WALLACE: Yes, thats true. We should point out Governor Granholm is a Canadian and cannot run for president.
GRANHOLM: Im American. Ive got dual citizenship.
With that said, I went to the biography of Jennifer Granholm and found that she was born to one American citizen and is indeed a dual Citizen who became 'NATURALIZED' as a U.S. Citizen in 1980 at the age of 21. Now this raises a question. How can a naturalized U.S. Citizen become president of the United States?
Continued below.
Who cares? If the Democrats/Liberals/Communists can have Obama without ANY proof of ANY citizenship for ANY country as their president, then we can whomever we want. Rule of law no longer exists.
Where a constitutional principle is not specifically spelled out, court rulings are used to interpret meanings. In America, the concept of natural born citizenship has relevance to the election of presidents and vice-presidents.
There is a biblical principle: “Thou shalt not kill.” Yet all kinds of contingencies and exceptions have emerged to that basic principle over the millennia. One such modern day exception is “justifiable homicide,” a LEGAL principle.
Minor v. Happersett (1874): “The Constitution does not, in words, say who shall be natural-born citizens. Resort must be had elsewhere to ascertain that.”

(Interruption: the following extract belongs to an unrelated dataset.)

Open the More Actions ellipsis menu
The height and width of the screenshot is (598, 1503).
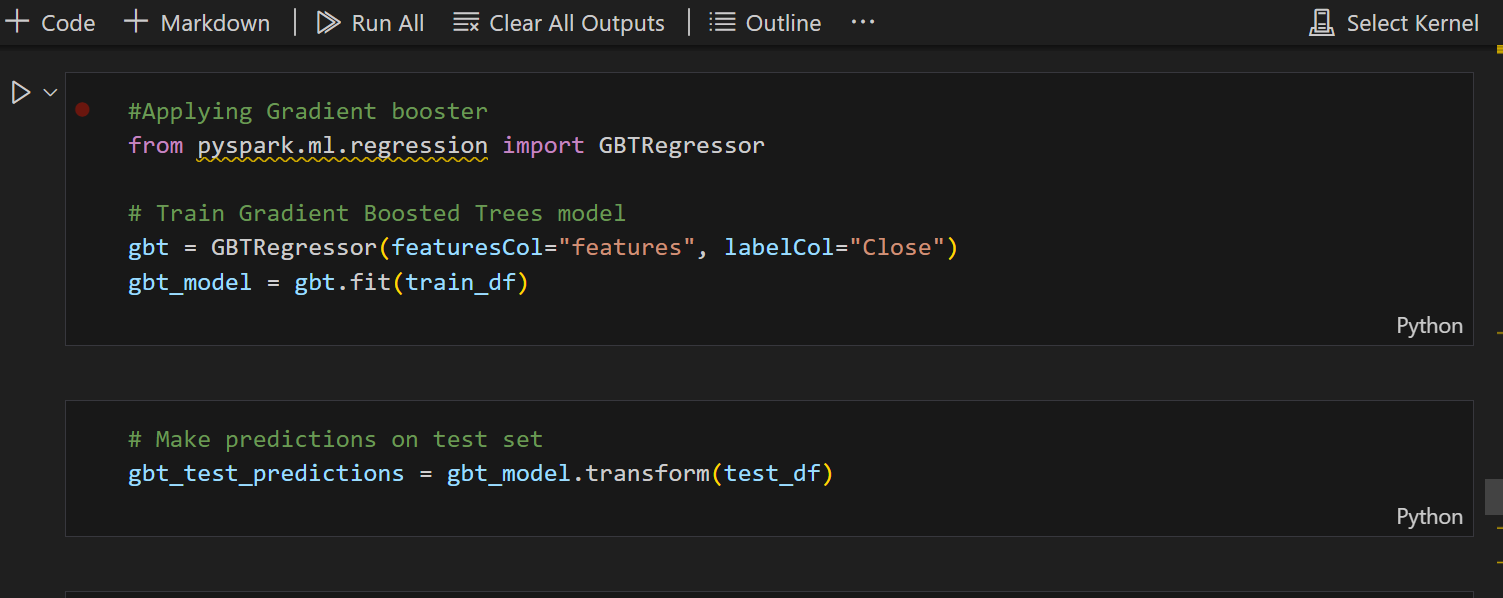[862, 22]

Some would argue that the entire requirement is silly, but nevertheless that's where they drew the line.
Congress attempted to address the issue in 1790 with the "naturalization act of 1790", and Vattel addressed it even earlier than that. I personally think that being born in a Foreign country is no bar to serving.
I find no evidence in the writing of the Founding Fathers thought that way as well. Children of ambassadors and military born overseas would have the same standings as children born in the US.
If Vattel is the Authority upon which Article II is based, then the Children born of American Parents in foreign countries in the service of our nation, are indeed "natural born citizens."
If you can show me where in the Constitution it defines Natural Born citizen, then we can hold it above the congressional law.
If you can show me where "Arms" are defined in the Constitution, then we can hold it above congressional law. But if you can't, then congress can ban anything it wants, right? Isn't that your reasoning?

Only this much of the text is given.